→ **Work required**:
All lines below containing "three" are to be listed.

→ **Data extracts**:
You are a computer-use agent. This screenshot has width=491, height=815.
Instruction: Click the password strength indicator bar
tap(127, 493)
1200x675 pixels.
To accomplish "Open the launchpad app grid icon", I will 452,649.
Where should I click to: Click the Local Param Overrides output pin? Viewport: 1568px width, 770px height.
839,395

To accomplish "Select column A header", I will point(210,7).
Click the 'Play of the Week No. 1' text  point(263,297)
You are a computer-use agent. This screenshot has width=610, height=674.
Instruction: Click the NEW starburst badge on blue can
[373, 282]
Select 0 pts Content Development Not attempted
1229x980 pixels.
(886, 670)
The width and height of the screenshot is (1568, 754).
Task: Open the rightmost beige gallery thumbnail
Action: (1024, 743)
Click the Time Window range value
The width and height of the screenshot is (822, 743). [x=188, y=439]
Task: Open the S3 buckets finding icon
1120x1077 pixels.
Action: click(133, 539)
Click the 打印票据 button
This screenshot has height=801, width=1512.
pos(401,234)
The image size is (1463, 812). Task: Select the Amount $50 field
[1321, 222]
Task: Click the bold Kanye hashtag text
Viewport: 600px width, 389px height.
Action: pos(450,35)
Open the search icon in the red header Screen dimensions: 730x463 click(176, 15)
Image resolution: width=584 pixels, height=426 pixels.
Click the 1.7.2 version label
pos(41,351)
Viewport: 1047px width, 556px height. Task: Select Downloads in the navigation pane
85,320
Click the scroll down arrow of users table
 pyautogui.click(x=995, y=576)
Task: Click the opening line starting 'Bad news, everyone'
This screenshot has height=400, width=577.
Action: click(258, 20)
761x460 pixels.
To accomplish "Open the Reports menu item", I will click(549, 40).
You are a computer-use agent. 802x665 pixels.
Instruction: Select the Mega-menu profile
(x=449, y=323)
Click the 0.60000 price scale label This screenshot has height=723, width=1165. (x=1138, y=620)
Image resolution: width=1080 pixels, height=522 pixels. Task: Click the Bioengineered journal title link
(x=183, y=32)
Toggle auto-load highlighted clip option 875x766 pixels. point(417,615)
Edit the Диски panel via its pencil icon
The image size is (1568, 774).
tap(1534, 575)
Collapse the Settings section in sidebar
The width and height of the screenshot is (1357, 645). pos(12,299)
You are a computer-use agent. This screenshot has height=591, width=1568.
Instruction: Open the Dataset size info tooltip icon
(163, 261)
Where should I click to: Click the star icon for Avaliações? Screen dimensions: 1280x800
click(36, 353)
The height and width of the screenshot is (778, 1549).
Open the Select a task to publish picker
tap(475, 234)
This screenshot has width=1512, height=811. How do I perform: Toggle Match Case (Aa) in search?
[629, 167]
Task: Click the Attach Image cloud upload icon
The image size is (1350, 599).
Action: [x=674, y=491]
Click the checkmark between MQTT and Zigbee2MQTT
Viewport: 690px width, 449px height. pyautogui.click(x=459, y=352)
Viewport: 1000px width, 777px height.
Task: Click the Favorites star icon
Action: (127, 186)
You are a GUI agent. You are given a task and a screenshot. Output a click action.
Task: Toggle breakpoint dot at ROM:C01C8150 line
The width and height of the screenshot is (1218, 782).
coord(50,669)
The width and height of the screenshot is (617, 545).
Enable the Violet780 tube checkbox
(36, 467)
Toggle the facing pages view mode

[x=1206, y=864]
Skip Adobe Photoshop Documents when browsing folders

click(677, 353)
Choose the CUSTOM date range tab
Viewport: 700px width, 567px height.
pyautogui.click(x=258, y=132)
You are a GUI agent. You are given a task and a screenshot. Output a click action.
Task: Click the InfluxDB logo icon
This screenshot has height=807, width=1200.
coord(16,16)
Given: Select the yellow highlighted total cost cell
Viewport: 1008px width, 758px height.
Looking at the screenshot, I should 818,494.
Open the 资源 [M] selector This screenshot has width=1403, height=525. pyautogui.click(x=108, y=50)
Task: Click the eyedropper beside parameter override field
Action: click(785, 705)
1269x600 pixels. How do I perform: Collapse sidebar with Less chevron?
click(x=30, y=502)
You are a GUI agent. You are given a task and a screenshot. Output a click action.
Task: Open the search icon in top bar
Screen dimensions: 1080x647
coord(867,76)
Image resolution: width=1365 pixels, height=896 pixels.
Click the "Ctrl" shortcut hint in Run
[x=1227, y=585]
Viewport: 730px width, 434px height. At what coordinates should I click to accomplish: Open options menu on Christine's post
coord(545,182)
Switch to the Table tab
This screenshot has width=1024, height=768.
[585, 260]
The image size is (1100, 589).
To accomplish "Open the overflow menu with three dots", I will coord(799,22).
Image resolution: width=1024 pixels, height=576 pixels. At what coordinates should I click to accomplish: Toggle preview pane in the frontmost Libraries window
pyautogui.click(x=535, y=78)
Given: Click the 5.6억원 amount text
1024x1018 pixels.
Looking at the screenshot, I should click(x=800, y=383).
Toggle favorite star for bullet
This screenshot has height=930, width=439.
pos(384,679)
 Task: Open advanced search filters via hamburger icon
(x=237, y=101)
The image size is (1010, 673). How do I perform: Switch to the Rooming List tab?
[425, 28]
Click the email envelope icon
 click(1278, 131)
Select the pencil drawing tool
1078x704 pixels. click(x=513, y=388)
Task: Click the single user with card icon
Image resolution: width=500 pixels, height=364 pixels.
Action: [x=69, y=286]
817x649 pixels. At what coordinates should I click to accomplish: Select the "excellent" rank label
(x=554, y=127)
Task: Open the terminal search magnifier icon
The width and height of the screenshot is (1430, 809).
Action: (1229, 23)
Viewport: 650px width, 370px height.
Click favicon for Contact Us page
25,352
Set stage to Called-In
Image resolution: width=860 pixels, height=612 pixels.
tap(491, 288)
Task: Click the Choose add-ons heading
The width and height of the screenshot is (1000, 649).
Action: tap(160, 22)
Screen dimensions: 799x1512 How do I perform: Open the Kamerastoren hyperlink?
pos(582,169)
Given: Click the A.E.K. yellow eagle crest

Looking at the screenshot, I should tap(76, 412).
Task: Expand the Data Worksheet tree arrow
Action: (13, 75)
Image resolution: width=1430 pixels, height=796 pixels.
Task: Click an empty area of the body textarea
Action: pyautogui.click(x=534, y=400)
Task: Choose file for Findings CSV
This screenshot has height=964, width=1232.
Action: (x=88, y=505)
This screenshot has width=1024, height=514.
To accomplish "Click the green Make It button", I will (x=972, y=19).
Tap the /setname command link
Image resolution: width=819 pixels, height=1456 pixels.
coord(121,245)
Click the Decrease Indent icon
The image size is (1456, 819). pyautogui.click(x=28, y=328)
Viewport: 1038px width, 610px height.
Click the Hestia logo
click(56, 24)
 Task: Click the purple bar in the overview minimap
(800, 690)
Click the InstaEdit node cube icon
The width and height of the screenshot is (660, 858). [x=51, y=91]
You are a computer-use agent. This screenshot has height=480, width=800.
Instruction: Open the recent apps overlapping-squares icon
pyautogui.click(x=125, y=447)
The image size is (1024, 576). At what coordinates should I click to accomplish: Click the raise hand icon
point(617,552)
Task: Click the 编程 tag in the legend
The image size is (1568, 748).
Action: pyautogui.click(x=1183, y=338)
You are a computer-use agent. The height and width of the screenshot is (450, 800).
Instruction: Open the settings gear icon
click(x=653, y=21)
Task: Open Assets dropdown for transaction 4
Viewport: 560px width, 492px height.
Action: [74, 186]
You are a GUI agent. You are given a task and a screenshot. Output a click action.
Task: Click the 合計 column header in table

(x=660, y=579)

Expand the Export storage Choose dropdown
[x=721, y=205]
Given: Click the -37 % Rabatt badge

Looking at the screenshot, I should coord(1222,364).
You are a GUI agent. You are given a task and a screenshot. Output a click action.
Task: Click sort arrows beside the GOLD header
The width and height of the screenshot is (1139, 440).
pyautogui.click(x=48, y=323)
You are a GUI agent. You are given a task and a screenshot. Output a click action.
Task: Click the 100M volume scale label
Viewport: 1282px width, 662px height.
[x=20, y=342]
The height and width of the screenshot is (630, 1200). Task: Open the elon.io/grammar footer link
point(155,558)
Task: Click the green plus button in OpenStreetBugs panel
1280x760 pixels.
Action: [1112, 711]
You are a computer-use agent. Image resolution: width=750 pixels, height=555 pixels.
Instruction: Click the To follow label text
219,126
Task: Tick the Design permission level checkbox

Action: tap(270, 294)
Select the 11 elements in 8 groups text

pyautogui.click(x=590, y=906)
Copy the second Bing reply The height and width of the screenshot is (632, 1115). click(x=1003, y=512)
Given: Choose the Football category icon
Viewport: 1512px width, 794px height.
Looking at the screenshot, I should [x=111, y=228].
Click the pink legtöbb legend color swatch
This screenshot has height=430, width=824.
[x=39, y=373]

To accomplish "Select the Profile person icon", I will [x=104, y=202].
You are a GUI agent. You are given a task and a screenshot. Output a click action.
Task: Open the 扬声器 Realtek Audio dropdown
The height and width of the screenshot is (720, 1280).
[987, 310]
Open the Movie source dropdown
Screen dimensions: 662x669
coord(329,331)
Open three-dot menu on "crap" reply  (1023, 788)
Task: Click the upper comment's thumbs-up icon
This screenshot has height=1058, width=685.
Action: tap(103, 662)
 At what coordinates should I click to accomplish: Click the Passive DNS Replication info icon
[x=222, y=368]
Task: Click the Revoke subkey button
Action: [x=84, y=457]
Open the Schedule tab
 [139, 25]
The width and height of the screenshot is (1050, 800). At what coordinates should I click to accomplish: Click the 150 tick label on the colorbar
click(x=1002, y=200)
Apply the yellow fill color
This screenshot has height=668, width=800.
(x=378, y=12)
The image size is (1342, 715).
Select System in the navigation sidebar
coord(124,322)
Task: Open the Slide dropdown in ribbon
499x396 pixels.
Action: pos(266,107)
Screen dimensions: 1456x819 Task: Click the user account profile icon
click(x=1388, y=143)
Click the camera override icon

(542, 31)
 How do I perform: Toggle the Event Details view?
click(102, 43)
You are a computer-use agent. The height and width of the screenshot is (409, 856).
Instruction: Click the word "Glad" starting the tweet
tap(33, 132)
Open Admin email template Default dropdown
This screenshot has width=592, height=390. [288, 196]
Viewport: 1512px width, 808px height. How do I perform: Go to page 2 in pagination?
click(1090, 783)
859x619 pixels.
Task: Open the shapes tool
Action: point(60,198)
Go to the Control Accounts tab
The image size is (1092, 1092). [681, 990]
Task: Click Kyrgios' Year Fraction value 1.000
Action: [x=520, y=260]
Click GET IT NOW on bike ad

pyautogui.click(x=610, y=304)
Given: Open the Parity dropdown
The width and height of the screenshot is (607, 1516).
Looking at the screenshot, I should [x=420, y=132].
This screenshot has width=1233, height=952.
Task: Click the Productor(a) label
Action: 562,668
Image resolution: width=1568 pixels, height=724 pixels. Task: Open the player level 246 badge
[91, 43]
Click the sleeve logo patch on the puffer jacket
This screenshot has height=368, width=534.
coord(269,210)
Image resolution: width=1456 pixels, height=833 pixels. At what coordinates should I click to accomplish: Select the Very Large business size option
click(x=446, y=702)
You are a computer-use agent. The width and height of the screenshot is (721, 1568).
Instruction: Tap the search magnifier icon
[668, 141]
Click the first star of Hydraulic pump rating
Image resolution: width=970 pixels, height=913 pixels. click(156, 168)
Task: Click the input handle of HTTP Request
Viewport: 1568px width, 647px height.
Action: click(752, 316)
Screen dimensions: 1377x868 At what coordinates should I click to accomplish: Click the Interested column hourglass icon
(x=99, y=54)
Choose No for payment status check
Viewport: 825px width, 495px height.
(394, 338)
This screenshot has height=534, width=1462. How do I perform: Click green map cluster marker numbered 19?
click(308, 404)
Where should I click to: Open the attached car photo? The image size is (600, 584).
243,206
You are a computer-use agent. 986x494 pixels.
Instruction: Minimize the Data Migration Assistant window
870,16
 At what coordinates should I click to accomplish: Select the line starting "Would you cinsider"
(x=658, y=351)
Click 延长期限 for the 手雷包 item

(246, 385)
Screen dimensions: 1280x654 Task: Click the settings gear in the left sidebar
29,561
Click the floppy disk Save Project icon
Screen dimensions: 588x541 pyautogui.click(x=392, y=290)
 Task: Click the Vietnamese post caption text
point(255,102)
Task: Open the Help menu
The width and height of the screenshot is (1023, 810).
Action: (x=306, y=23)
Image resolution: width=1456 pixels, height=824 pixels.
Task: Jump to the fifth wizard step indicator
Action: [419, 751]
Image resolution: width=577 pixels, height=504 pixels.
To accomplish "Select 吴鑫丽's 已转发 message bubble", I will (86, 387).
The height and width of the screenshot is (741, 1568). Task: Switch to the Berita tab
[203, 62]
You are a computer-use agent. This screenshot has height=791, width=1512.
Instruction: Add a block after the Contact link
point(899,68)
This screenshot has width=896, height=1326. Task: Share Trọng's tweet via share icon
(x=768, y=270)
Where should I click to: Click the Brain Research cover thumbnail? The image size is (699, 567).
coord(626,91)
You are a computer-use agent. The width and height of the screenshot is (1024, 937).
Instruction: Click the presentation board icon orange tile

→ **Finished exercise**:
To accomplish "Open the overflow menu with three dots", I will coord(799,22).
Open three-dot menu on "crap" reply  (1023, 788)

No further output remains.